Mr. Justice FRANKFURTER, whom Mr. Justice HARLAN joins, dissenting.
These cases were brought here on the claim that the Court of Appeals had exceeded its reviewing power over orders of the National Labor Relations Board under the National Labor Relations Act, 29 U.S.C. § 160(e), 29 U.S.C.A. § 160(e), requiring that 'the record considered as a whole' be canvassed. The Court does not find that the court did not assess the evidence, including inferences fairly to be drawn, in accordance with the scope of judicial review outlined in Universal Camera Corp. v. National Labor Relations Board, 340 U.S. 474, 71 S.Ct. 456, 95 L.Ed. 456, and its companion case, National Labor Relations Board v. Pittsburgh S.S. Co., 340 U.S. 498, 71 S.Ct. 453, 95 L.Ed. 479. But it remands the cases to the Court of Appeals because of doubt whether that court was improperly influenced in its determinations by what is deemed an erroneous legal rule as applied in National Labor Relations Board v. Tex-O-Kan Flour Mills Co., 5 Cir., 122 F.2d 433.
I am constrained to disagree with the Court's disposition of these cases on three grounds. First, the Court assumes legal identity between two cases that raise entirely different issues. Second, in neither case did the Court of Appeals apply a special and more stringent rule of review in cases of reinstatement for wrongful discharge.
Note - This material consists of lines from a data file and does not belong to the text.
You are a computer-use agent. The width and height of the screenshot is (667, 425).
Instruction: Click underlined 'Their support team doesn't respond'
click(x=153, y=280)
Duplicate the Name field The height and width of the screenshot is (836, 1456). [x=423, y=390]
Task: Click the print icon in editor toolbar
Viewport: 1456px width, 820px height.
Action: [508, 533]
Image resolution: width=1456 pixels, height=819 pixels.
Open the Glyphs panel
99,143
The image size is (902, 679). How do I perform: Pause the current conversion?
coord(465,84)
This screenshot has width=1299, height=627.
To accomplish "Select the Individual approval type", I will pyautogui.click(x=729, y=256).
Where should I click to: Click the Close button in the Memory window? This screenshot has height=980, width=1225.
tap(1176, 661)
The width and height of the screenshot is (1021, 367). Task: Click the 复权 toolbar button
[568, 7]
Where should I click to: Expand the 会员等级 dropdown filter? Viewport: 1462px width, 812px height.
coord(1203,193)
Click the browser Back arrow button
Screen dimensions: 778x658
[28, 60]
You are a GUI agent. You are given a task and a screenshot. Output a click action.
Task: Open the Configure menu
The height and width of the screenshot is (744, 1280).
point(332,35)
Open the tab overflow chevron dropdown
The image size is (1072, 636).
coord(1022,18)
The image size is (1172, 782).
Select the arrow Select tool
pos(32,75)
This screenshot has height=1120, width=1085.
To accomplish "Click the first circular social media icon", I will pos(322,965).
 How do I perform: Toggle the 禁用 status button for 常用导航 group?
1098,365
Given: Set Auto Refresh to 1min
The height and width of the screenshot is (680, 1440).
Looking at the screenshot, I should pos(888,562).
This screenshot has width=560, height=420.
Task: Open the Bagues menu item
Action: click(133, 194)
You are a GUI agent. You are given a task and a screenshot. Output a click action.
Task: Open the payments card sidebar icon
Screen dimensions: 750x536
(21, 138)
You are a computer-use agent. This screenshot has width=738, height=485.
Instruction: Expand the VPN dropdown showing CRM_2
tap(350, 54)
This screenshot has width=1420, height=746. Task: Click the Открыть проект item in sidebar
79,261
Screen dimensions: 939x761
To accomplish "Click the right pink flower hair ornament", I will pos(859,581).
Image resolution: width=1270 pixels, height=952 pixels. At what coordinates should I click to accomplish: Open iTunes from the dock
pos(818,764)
Finally, I think the Tex-O-Kan rule, insofar as it was applied below in Walton and is disapproved here, is in accord with prior decisions of this Court and does not conflict with the substantial evidence rule.
The Court of Appeals in Walton accepted findings by the Trial Examiner and the Board, 124 N.L.R.B. 1331 that respondents had violated § 8(a)(1) of the National Labor Relations Act, 29 U.S.C. § 158(a)(1), 29 U.S.C.A. § 158(a)(1), by surveillance of union activities, interrogations of employees regarding the union, and threats of reprisals for union adherence. But the court refused to enforce an order to reinstate a number of employees with back pay, holding on its reading of the same dead record that the Board had before it, that there was not substantial evidence to support the Board's findings that the employees had been discharged or laid off because of their union membership and activities. 286 F.2d 16.